Fattore “C”, il “culo” inteso come totem estetico, amuleto apotropaico e tanto altro …

Apro riportando un passaggio copiaincollato da un post pubblicato da NIGRICANTE ( https://michelenigro.wordpress.com/ ) nell’ormai lontano 2012: “Tesi: Il culo è lo specchio dell’anima. Antitesi: Ognuno è il culo che ha. Sintesi: Mostrami il culo e ti dirò chi sei” esordisce così in maniera aristotelica Tinto Brass, approfondendo in seguito il suo elogio con un dialogo, tra sé e un suo alter ego scettico, in cui applica la maieutica socratica. Partendo da un simpatico battibecco sulla distinzione tra erotismo e pornografia, tra contemplazione e azione, si giunge alla formulazione di un decalogo (ribattezzato dall’autore DECULOGO) in cui si analizzano i diversi aspetti metafisici della parte anatomica in questione: poetico, metaforico, antropologico, etico, religioso, filosofico, psicologico, estetico, politico, pragmatico. Il culo in tutte le sue declinazioni…”

Immerso nel traffico cittadino mi sintonizzo sullo “Zoo di 105”, un ascoltatore (testualmente): “Raga, sapete dirmi dove posso comprare un culo nuovo? mi sono accorto che il mio è bucato”, per associazione ripesco una battuta che fece Paolo Cevoli a Claudio Bisio in una puntata di Zelig: “sei utile come un culo senza buco”. Le vecchie barze adolescenziali sono ever green: “due sfaccendati seduti nel dehors di un bar scannerizzano una donna che ancheggia sinuosa sul marciapiede, uno dice: “guarda che bel culo, sembra un mandolino”, l’audace Signora si gira altezzosa e butta lì un: “sì ma non suona”, l’altro risponde: “avevo intuito fosse rotto”.

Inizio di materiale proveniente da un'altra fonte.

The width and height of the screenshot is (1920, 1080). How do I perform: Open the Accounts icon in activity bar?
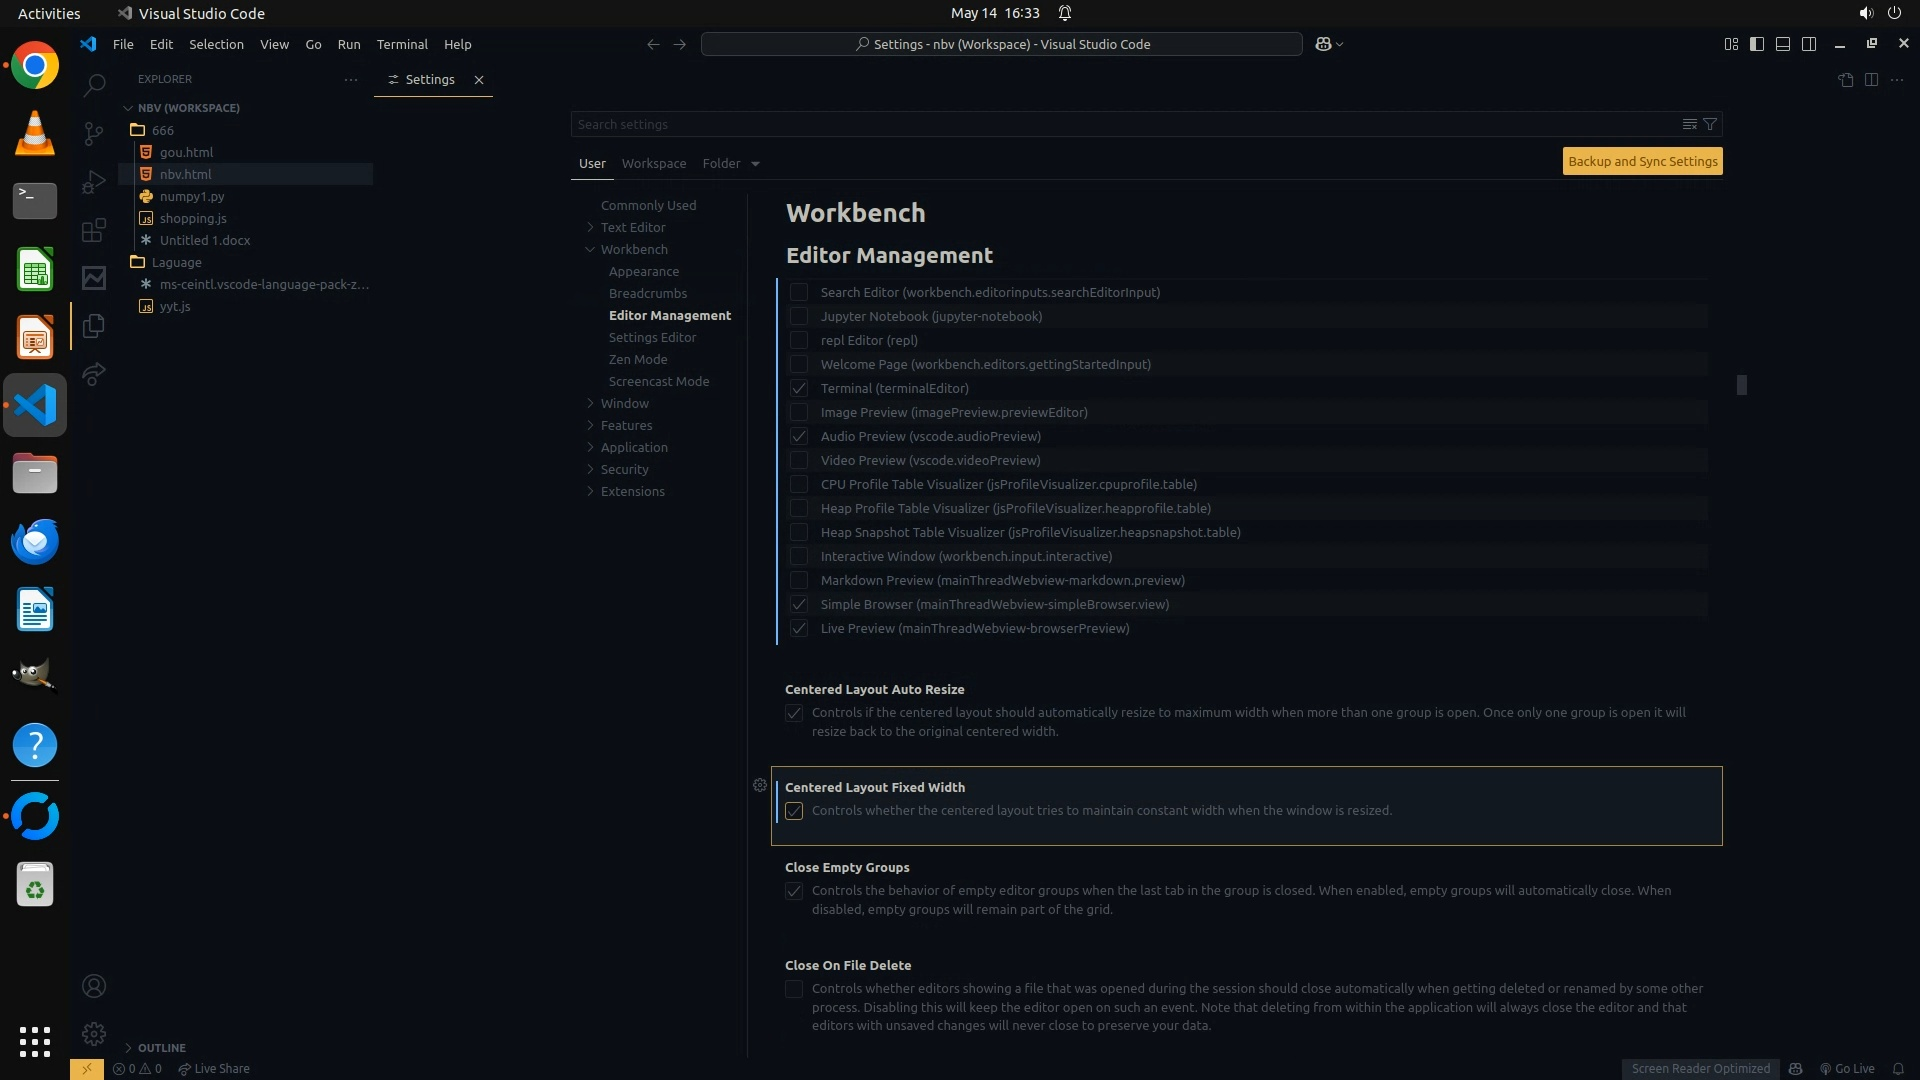click(94, 986)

Avere un lato “B” effetto calamita non è prerogativa esclusivamente femminile, dovessimo domandare a cento donne quale parte maschile anatomica apprezzino maggiormente in un uomo vestito, molte di loro risponderebbero: “il culo”. Per gli uomini il fondoschiena femminile è compensativo, una donna non particolarmente bella con un seno mediocre ma dotata di un posteriore Michelangiolesco, diventa sessualmente appetibile. Superfluo scandagliare gli aspetti psicologici sulla violazione della sacralità del “tempio”, massima conquista per i maschietti, massima concessione per le femminucce.

Piccolo excursus negli storici luoghi comuni del vicolo… chi è tremendamente fortunato “ha il culo rotto” ma, stranamente, se qualcuno ci fa arrabbiare lo minacciamo dicendo “ti rompo il culo (neanche fosse un augurio)“, gli scassaminchia li “mandiamo a fare in culo” oppure a “dare via il culo”. Massima umiliazione “ti prendo a calci in culo”, espressione contraddittoria, infatti i raccomandati vengono etichettati come individui che hanno ricevuto “calci in culo”, valli a capire i detti popolari. Ai soggetti particolarmente sfrontati usiamo dire “hai la faccia come il culo”, vista la parità dei sessi… agli sfortunati diciamo “sei stato sfigato” ma anche “ti è andata di sculo”. Quelli che vincono al superenalotto “mettono il culo al caldo”, coloro che prevedono rischi potenziali “si parano il culo”, gli Stakanovisti “si fanno un culo così”, i pigri “non smuovono il culo”, gli accidiosi passano la vita a “grattarsi il culo” e chi più ne ha ne metta. Aggiungo il celeberrimo “quando l’acqua tocca il culo si impara a nuotare”.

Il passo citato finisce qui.